Всадник в желтом халате и белом тюрбане остановил коня и пронзительным голосом, которому мог бы позавидовать любой арабский муэдзин, закричал:

— Эй, вы! Во имя аллаха вездесущего не стреляйте. Это я, Киай Моджо с подкреплением… Бамбу рунчинг!

Дипонегоро устремился навстречу другу. От радости в нем проснулось что-то мальчишеское, захотелось схватить Моджо, стащить с коня. Но священнослужитель на виду у всех был неприступен и холоден, как скала.

— Ваше высокопревосходительство Кандженг Густи пангеран Дипонегоро! Принцы и раджи кратона Соло направили меня с отрядом к вам. Они на вашей стороне, — доложил он.



— А сусухунан?

— Паку Бувоно Пятый в растерянности и нерешительности. Он боится и колеблется.

— Хорошо. Я сам напишу ему письмо.

Появление Киая Моджо с отрядом было настоящим праздником. Священнослужитель пользовался широкой известностью на Яве, его знали и любили крестьяне, к его голосу прислушивались правители кратонов и кампонгов. Ему удалось установить связь даже со страшным крестьянским вожаком Абдуллой.

— Теперь я знаю, что мы победим… — сказал Дипонегоро.

В этот же день Главный штаб, куда вошли Дипонегоро, Мангкубуми, Беи и Киай Моджо, устроил совещание.

Всю армию разбили на отряды, по пятьсот-тысяча человек в каждом. В личное распоряжение Дипонегоро выделялись два отряда по восемьсот воинов: один из них предполагалось использовать как резерв штаба; другой — для разведки и авангардных боев.

Командовать отдельными отрядами поручалось бупати Караганьяру, принцам Джойодининграту, Нотопроджо, Джойонегоро, Мангкувиджайя (внуку Сепуха), Пурбакусуме и другим.

Никто не колебался. Над Сёларонгом подняли красно-белое знамя Санг Мерах-Путих.
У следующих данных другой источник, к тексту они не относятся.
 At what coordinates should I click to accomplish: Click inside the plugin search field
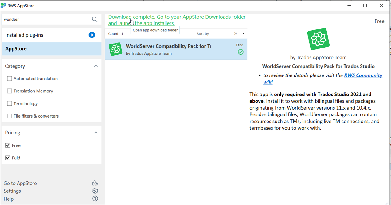coord(46,19)
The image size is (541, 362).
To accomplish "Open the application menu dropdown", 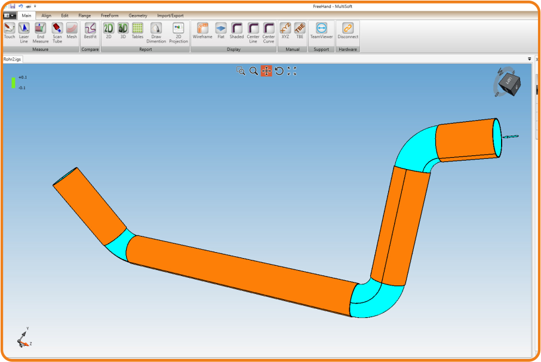I will pos(10,16).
На главной площади били в нобат — большой لًلي. Сим объявлялось, что отныне Ява вступает на путь перанг сабила — священной войны с захватчиками.

21 июня во главе отряда Дипонегоро двинулся на Писанг. Отряды Беи, Мангкубуми и Киая Моджо должны были обойти противника с флангов.

Пангерану Джойодининграту и бупати Караганьяру Дипонегоро приказал захватить оружейные склады голландского форта.

Не имеющие ни малейшего представления о численности войск повстанцев, Смиссерт и Шевалье оказались в плотном кольце. Яванцы в этой схватке не произвели ни единого выстрела. Под завесой разразившегося тропического дождя они напали на ландцев врасплох и всех до единого вырезали. Бесшумный бой длился не больше часа. На равнине близ Писанга остались горы трупов. Победители подобрали кремневки и пистолеты. Разумеется, с таким оружием воевать во время тропического дождя бессмысленно…

Смиссерту и Шевалье все же удалось улизнуть. Оба во весь опор помчались во Вреденбург. Здесь их встретили новостью: повстанцы захватили склады, увезли все оружие, зарядные ящики и даже одну пушку. Нужно же случиться такому: пангераны кратона Джокии, преданные голландцам, бабушка и мать несовершеннолетнего султана собрали пятьдесят тысяч гульденов и направили их во Вреденбург. Но золото не дошло по назначению: оно также захвачено повстанцами у самых ворот кратона.

Смиссерт обессиленно опустился на подушки, набитые капоком.

— И всё это из-за вашего тупоумия, Шевалье, — произнес он хрипло. — Мы погибли…

Первая победа воодушевила повстанцев. Дипонегоро распорядился передать захваченные деньги беднякам.

Потерпев поражение, голландцы не осмеливались больше вылезать из Вреденбурга. Смиссерт впал в безразличие. Карьера была кончена. В утешение оставался ром. Но даже сейчас он не отважился послать генерал-губернатору донесение обо всем случившемся.